------ Record extracts ------
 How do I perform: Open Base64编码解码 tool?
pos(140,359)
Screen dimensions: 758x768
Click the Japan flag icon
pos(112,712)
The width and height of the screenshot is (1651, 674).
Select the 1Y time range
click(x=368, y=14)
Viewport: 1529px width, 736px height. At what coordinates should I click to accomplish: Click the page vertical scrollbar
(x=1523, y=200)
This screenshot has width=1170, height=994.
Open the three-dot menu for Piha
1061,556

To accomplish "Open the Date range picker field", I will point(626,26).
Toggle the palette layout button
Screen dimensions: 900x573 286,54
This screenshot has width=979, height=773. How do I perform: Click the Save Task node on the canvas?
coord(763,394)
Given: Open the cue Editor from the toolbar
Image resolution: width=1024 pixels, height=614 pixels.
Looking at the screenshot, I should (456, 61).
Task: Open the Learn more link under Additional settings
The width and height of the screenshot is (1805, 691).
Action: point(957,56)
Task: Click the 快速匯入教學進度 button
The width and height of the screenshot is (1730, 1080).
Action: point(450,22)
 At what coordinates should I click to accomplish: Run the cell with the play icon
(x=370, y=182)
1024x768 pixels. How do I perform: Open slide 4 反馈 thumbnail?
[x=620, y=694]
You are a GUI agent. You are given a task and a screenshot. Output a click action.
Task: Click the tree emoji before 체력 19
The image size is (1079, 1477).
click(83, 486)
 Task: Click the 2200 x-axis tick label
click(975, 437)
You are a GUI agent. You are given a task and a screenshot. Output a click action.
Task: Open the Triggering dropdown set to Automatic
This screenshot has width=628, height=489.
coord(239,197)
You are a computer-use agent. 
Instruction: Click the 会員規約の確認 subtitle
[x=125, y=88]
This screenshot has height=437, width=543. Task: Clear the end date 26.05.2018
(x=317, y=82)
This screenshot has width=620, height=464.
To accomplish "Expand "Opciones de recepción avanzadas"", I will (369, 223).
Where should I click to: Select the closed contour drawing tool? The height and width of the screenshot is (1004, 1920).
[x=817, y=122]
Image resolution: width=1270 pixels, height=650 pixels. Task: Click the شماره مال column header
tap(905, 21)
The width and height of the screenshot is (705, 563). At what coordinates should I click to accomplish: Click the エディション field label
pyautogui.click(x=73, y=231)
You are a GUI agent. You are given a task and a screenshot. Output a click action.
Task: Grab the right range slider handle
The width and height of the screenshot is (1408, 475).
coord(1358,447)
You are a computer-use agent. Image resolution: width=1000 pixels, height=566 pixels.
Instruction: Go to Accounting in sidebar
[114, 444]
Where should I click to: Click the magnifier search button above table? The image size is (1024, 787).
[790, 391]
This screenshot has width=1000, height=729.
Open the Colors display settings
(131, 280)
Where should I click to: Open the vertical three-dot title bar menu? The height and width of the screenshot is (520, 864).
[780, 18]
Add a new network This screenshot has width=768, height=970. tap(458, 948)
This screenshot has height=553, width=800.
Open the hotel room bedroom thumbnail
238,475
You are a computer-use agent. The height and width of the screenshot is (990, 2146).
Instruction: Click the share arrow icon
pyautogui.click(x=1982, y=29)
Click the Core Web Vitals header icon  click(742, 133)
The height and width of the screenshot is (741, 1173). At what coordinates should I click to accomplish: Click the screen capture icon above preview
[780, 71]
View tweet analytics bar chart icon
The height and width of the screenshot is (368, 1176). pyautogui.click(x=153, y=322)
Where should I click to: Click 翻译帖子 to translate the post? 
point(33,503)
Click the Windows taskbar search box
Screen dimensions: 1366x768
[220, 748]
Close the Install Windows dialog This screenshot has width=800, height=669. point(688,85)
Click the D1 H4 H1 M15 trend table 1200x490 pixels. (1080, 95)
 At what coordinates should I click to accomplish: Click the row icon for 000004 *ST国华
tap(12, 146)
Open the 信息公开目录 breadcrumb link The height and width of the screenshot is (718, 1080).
------
# [Task statement]
Output every record above a second time, exactly.

# [Exercise response]
 How do I perform: Open Base64编码解码 tool?
pos(140,359)
Screen dimensions: 758x768
Click the Japan flag icon
pos(112,712)
The width and height of the screenshot is (1651, 674).
Select the 1Y time range
click(x=368, y=14)
Viewport: 1529px width, 736px height. At what coordinates should I click to accomplish: Click the page vertical scrollbar
(x=1523, y=200)
This screenshot has width=1170, height=994.
Open the three-dot menu for Piha
1061,556

To accomplish "Open the Date range picker field", I will point(626,26).
Toggle the palette layout button
Screen dimensions: 900x573 286,54
This screenshot has width=979, height=773. How do I perform: Click the Save Task node on the canvas?
coord(763,394)
Given: Open the cue Editor from the toolbar
Image resolution: width=1024 pixels, height=614 pixels.
Looking at the screenshot, I should (456, 61).
Task: Open the Learn more link under Additional settings
The width and height of the screenshot is (1805, 691).
Action: point(957,56)
Task: Click the 快速匯入教學進度 button
The width and height of the screenshot is (1730, 1080).
Action: point(450,22)
 At what coordinates should I click to accomplish: Run the cell with the play icon
(x=370, y=182)
1024x768 pixels. How do I perform: Open slide 4 反馈 thumbnail?
[x=620, y=694]
You are a GUI agent. You are given a task and a screenshot. Output a click action.
Task: Click the tree emoji before 체력 19
The image size is (1079, 1477).
click(83, 486)
 Task: Click the 2200 x-axis tick label
click(975, 437)
You are a GUI agent. You are given a task and a screenshot. Output a click action.
Task: Open the Triggering dropdown set to Automatic
This screenshot has width=628, height=489.
coord(239,197)
You are a computer-use agent. 
Instruction: Click the 会員規約の確認 subtitle
[x=125, y=88]
This screenshot has height=437, width=543. Task: Clear the end date 26.05.2018
(x=317, y=82)
This screenshot has width=620, height=464.
To accomplish "Expand "Opciones de recepción avanzadas"", I will (369, 223).
Where should I click to: Select the closed contour drawing tool? The height and width of the screenshot is (1004, 1920).
[x=817, y=122]
Image resolution: width=1270 pixels, height=650 pixels. Task: Click the شماره مال column header
tap(905, 21)
The width and height of the screenshot is (705, 563). At what coordinates should I click to accomplish: Click the エディション field label
pyautogui.click(x=73, y=231)
You are a GUI agent. You are given a task and a screenshot. Output a click action.
Task: Grab the right range slider handle
The width and height of the screenshot is (1408, 475).
coord(1358,447)
You are a computer-use agent. Image resolution: width=1000 pixels, height=566 pixels.
Instruction: Go to Accounting in sidebar
[114, 444]
Where should I click to: Click the magnifier search button above table? The image size is (1024, 787).
[790, 391]
This screenshot has width=1000, height=729.
Open the Colors display settings
(131, 280)
Where should I click to: Open the vertical three-dot title bar menu? The height and width of the screenshot is (520, 864).
[780, 18]
Add a new network This screenshot has width=768, height=970. tap(458, 948)
This screenshot has height=553, width=800.
Open the hotel room bedroom thumbnail
238,475
You are a computer-use agent. The height and width of the screenshot is (990, 2146).
Instruction: Click the share arrow icon
pyautogui.click(x=1982, y=29)
Click the Core Web Vitals header icon  click(742, 133)
The height and width of the screenshot is (741, 1173). At what coordinates should I click to accomplish: Click the screen capture icon above preview
[780, 71]
View tweet analytics bar chart icon
The height and width of the screenshot is (368, 1176). pyautogui.click(x=153, y=322)
Where should I click to: Click 翻译帖子 to translate the post? 
point(33,503)
Click the Windows taskbar search box
Screen dimensions: 1366x768
[220, 748]
Close the Install Windows dialog This screenshot has width=800, height=669. point(688,85)
Click the D1 H4 H1 M15 trend table 1200x490 pixels. (1080, 95)
 At what coordinates should I click to accomplish: Click the row icon for 000004 *ST国华
tap(12, 146)
Open the 信息公开目录 breadcrumb link The height and width of the screenshot is (718, 1080).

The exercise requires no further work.